Dalam kerangka menyamakan visi perjuangan dibutuhkan silaturahim antar berbagai elemen. Harus disadari sebagaimana yang diingatkan oleh Panglima TNI bahwa umat islam adalah benteng terakhir di negeri ini. Dengan kata lain umat Islam lah sejatinya pemilik sah yang secara historis dan empiris berkontribusi besar dalam sejarah perjalanan kehidupan bernegara sejak jaman penjajahan, kini dan yang akan datang. Dan umat islam sangat meyakini bahwa Islam lah ajaran kehidupan yang mampu merealisasikan kehidupan damai seluruh manusia baik muslim maupun non muslim. Inilah karakter Islam rahmatan lil alamin sesungguhnya. Bukan Islam rahmatan lil ‘alamin sebagaimana kerangka arahan Amerika yang dipropagandakan oleh para anteknya dengan bayaran penuh dengan nuansa adu domba. Melainkan Islam rahmatan lil alamin yang tegak berdiri di atas kekuatan kekuasaan Islam bebas dari segala dikte asing maupun aseng.

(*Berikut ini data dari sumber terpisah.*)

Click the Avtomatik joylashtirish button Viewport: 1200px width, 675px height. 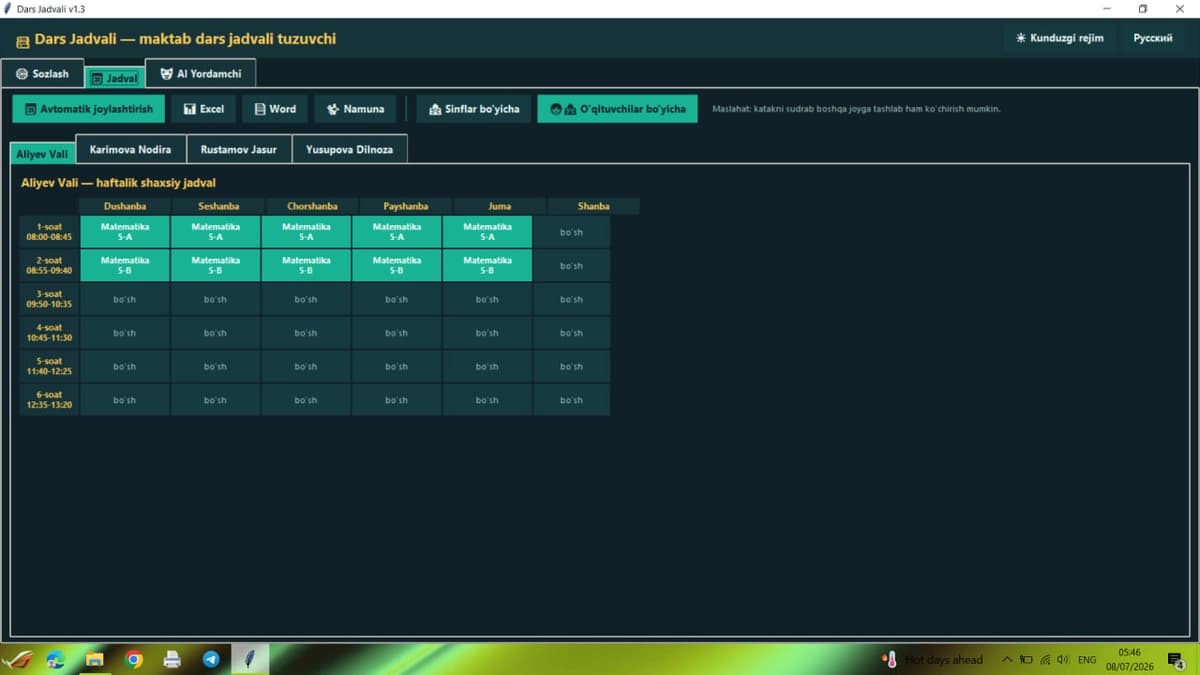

Penyamaan visi perjuangan semua elemen melalui silaturahim harus merealisasikan kekuatan politik umat Islam yang tidak terjebak pada kanalisasi kepentingan dan ritme pertarungan yang dibuat oleh musuh. Rentetan bela islam 411 hingga 212 harus dibawa kepada rel perjuangan yang murni untuk menuntut keadilan atas Ahok yang diduga sebagai simbol kuatnya cengkeraman neo liberalisme dan neo imperialisme. Dan solusi atas problem itu tidak lain harus kembali kepada Islam yang memuat ajaran syariah, dakwah, jihad dan khilafah. Maka tidak ada alasan lagi untuk terus mengobarkan semangat jihad sebagaimana yang menjadi karakter para pejuang mujahid yang telah mengorbankan jiwa, raga dan harta dari segala bentuk penjajahan dulu hingga yang akan datang. Momentum 212 adalah tahapan di antara tahapan untuk memenangkan Islam dan menolong agama Alloh sesuai dengan janji Alloh atas ijin Alloh dengan cara sesuai syariat Islam bukan dengan cara komunis sosialis atau operasi intelijen ala Inggris dan Amerika yang memanfaatkan sebagian kecil simpatisan DAIS (Daulah Islamiyah). Kesadaran islam sepenuhnya oleh umat islam yang cinta damai akan menjadi pondasi kekuatan politik umat islam sebenarnya. Maka ingatlah firman Alloh : “Orang-orang kafir itu membuat tipu daya, dan Allah membalas tipu daya mereka itu. Dan Allah sebaik-baik pembalas tipu daya” (QS Ali Imran ayat 54). Allahu a’lam bis showab.